What is being asked — Nothing but the pictures gets dropped; retype every entry exactly.

Dataset —
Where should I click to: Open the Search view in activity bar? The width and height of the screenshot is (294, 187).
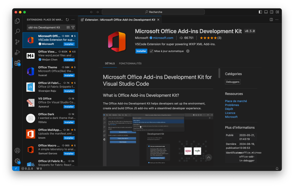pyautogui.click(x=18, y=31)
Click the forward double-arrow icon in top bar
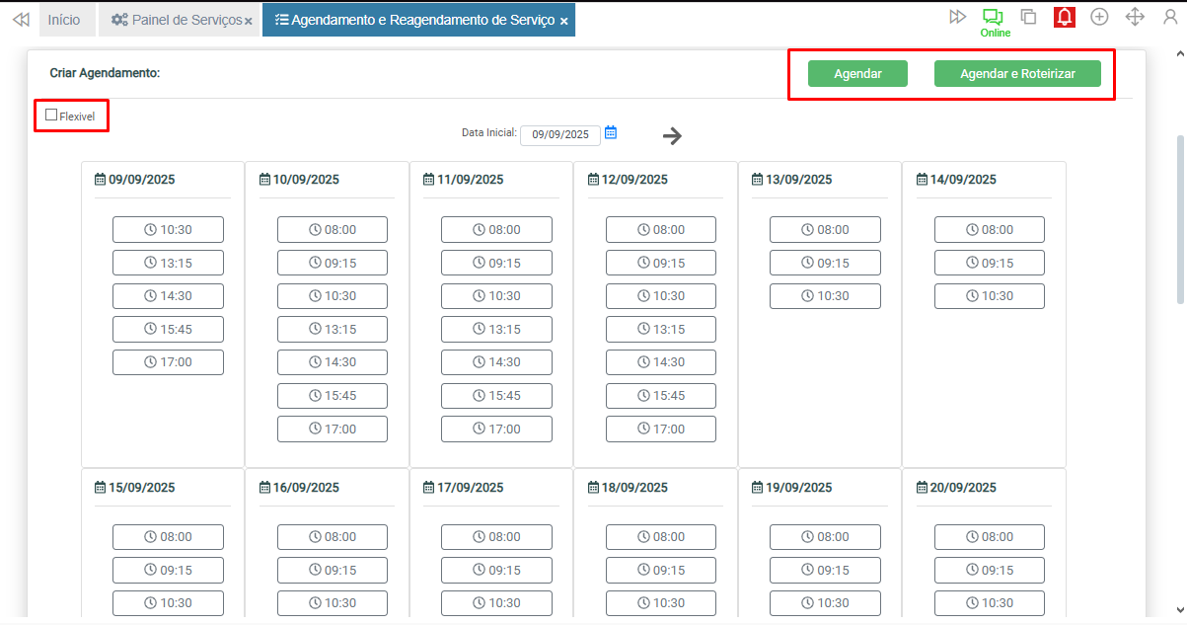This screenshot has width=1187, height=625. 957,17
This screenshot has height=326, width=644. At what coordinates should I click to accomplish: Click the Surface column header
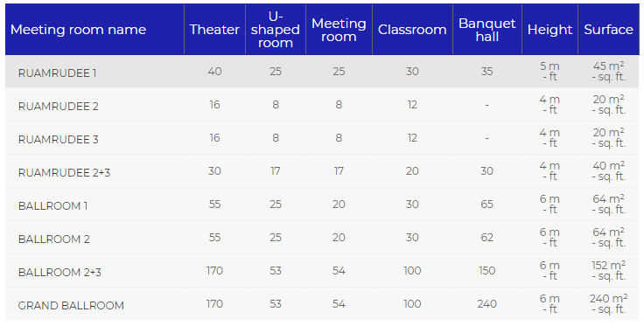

Task response —
Where should I click to: Open the Search view in activity bar? The width and height of the screenshot is (294, 187).
pyautogui.click(x=18, y=31)
Click the forward double-arrow icon in top bar
This screenshot has width=1187, height=625. 957,17
This screenshot has height=326, width=644. At what coordinates should I click to accomplish: Click the Surface column header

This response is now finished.